─── Exercise inputs

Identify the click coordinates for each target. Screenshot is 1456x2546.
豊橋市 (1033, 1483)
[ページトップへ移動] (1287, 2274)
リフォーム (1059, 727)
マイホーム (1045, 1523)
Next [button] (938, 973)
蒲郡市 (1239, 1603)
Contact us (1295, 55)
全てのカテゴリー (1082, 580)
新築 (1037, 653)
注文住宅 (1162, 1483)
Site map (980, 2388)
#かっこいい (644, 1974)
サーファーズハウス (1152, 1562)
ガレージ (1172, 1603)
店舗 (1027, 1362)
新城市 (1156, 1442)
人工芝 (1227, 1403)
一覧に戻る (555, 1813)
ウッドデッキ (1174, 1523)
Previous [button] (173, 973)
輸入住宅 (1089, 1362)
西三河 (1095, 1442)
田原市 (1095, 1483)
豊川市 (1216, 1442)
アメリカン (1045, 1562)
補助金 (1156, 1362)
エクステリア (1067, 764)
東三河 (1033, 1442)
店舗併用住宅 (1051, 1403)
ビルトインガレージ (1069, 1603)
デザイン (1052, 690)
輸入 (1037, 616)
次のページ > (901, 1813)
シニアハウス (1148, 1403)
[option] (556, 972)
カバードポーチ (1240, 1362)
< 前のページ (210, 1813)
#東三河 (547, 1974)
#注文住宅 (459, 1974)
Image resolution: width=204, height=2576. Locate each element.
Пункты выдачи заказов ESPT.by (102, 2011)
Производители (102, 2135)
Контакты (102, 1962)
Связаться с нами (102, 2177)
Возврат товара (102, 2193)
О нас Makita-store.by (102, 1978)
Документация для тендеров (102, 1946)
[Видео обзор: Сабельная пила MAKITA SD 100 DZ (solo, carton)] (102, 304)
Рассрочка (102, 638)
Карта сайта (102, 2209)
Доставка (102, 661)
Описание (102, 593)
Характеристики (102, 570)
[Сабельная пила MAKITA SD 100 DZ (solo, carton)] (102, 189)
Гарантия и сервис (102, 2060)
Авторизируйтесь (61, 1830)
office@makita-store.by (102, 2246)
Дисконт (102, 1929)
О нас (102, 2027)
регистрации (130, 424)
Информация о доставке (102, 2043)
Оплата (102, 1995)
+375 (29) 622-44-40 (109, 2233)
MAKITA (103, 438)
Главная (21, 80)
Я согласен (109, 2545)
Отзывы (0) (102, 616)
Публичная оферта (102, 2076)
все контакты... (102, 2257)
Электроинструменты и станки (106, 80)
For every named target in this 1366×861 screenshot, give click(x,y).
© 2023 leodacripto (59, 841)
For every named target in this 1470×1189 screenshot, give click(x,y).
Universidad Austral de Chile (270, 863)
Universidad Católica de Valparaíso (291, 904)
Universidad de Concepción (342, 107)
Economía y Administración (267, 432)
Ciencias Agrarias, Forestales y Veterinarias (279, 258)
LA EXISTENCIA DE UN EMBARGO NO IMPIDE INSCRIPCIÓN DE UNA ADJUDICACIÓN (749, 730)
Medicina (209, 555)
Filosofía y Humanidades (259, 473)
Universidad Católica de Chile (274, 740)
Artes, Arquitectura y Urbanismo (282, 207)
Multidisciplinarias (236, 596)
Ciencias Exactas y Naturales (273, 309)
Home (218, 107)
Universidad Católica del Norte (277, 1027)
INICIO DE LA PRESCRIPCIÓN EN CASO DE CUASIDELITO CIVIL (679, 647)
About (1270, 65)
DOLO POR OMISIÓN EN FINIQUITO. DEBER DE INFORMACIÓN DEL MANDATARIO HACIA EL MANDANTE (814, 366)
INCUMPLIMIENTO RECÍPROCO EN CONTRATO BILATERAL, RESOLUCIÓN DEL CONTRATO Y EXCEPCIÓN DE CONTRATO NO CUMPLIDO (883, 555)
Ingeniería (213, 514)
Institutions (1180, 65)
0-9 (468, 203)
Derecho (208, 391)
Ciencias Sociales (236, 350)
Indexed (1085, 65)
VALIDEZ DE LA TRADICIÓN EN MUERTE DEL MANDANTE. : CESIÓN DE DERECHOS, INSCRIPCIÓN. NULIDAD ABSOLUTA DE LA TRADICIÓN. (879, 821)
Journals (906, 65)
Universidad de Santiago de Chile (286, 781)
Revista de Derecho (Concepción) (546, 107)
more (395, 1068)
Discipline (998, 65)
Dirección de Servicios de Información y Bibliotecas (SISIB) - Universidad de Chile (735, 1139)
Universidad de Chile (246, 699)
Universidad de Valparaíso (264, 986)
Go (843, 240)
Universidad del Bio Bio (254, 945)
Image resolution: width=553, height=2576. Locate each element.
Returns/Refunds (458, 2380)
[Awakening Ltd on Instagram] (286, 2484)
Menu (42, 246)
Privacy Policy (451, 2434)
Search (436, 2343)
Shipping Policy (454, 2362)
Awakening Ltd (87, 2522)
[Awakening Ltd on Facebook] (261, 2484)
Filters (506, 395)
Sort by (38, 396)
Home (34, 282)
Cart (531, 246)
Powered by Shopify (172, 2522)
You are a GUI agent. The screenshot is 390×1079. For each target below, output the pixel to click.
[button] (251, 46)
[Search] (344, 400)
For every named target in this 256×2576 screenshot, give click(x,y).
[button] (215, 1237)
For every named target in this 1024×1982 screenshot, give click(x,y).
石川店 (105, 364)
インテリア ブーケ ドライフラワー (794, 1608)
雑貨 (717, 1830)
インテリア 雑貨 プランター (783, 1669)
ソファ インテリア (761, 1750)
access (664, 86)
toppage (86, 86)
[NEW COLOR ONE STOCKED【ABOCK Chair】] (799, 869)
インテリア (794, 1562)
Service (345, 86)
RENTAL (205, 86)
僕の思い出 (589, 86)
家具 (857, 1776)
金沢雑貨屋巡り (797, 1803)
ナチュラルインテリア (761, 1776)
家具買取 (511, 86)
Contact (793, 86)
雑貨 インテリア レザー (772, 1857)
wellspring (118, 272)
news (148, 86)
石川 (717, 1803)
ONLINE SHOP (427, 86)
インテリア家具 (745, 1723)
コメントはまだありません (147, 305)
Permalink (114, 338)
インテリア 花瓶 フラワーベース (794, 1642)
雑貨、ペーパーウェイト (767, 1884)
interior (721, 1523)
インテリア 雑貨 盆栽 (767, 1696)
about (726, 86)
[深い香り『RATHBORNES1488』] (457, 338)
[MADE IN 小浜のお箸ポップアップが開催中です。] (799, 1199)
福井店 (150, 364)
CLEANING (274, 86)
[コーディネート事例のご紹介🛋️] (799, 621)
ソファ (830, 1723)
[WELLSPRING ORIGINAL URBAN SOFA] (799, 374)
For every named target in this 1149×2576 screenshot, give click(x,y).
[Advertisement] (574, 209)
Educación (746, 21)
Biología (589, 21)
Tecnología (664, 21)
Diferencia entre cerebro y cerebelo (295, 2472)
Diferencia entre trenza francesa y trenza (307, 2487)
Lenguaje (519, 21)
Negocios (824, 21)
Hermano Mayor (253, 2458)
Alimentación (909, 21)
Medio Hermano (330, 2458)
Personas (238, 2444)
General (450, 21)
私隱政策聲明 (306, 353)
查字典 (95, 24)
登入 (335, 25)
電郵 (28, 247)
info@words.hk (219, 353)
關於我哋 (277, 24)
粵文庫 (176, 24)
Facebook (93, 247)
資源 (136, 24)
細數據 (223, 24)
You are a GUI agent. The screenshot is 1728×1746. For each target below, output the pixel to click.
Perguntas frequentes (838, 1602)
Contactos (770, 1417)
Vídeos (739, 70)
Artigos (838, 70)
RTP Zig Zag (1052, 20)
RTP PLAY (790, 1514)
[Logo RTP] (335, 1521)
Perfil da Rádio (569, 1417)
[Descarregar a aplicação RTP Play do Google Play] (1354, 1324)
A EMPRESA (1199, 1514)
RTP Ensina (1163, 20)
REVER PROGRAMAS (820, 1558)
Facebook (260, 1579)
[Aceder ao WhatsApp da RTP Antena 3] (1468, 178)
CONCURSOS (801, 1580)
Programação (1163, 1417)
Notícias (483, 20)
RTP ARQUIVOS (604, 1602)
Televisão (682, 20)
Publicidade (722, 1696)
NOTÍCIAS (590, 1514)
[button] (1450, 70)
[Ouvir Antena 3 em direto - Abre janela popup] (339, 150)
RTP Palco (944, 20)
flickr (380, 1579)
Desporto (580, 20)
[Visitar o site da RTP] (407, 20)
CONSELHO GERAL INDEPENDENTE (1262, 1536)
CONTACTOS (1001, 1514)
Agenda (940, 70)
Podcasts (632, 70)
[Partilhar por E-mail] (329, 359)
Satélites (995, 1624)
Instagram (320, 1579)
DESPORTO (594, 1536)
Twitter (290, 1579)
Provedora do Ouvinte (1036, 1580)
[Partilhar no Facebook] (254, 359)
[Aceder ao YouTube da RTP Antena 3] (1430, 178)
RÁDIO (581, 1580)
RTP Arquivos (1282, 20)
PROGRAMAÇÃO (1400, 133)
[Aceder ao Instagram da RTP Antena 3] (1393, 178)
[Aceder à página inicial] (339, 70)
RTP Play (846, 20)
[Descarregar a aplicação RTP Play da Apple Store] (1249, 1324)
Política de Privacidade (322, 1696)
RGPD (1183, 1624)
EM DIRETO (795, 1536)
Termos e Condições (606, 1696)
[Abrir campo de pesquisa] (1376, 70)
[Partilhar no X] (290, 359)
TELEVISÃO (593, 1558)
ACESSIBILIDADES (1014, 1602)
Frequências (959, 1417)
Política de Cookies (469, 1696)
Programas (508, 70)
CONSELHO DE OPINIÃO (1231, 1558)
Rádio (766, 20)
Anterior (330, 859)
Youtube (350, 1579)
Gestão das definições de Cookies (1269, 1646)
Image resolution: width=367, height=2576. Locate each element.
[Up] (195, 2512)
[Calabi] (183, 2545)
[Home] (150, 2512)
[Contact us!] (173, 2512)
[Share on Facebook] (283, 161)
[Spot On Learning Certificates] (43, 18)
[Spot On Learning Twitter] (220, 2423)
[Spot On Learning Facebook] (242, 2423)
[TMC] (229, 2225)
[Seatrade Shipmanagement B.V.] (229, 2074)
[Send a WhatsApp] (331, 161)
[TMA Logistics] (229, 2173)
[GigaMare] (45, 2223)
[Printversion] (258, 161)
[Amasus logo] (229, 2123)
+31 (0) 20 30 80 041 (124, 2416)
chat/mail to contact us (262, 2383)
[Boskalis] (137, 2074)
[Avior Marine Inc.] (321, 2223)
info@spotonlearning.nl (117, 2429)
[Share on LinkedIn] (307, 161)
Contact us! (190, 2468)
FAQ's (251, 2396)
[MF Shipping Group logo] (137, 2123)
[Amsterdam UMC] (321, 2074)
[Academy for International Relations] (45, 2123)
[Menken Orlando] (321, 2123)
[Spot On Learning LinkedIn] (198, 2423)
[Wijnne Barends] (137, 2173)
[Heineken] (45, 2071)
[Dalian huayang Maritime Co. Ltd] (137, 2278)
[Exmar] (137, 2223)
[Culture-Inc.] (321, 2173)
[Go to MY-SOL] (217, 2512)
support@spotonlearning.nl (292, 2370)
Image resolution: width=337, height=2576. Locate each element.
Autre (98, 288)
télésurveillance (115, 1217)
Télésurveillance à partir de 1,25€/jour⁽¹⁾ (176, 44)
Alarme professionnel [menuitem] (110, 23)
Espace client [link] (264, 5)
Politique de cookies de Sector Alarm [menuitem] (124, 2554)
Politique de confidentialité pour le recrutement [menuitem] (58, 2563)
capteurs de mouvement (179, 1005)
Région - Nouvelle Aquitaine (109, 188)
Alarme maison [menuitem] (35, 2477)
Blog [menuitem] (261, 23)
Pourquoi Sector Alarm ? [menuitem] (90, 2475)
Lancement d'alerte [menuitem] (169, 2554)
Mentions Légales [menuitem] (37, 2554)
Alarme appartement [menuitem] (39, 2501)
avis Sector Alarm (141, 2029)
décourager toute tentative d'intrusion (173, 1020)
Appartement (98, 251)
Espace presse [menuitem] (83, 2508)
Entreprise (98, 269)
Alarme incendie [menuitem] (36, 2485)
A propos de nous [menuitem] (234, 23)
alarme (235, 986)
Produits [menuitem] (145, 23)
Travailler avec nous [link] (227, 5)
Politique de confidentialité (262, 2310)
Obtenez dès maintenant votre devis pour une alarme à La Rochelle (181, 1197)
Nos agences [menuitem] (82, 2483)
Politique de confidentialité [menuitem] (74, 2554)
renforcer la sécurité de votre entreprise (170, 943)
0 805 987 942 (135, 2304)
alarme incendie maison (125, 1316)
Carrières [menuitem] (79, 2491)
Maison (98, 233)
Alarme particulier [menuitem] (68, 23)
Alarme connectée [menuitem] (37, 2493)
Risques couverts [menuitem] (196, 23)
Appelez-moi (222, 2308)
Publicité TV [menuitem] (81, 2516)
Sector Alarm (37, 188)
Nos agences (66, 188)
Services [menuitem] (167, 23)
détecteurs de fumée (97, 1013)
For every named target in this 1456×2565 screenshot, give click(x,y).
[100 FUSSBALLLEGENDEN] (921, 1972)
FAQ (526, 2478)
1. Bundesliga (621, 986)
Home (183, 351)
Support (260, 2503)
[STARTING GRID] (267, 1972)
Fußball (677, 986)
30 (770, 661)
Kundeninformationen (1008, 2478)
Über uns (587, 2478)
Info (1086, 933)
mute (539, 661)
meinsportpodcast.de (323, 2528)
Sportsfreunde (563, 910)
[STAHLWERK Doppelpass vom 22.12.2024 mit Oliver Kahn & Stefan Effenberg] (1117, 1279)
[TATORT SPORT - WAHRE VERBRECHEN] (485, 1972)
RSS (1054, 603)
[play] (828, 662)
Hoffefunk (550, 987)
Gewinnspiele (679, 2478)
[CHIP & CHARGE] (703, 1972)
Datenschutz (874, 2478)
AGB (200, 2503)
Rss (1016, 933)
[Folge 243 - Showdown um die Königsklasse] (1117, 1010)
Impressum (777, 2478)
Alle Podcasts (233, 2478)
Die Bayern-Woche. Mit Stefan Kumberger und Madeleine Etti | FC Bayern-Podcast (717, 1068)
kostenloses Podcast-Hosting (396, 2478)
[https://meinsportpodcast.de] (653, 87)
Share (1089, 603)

──────

What the exercise asks — Scan the material above for lines holding "Partilhar" and copy each of them.

Answer space —
[Partilhar por E-mail] (329, 359)
[Partilhar no Facebook] (254, 359)
[Partilhar no X] (290, 359)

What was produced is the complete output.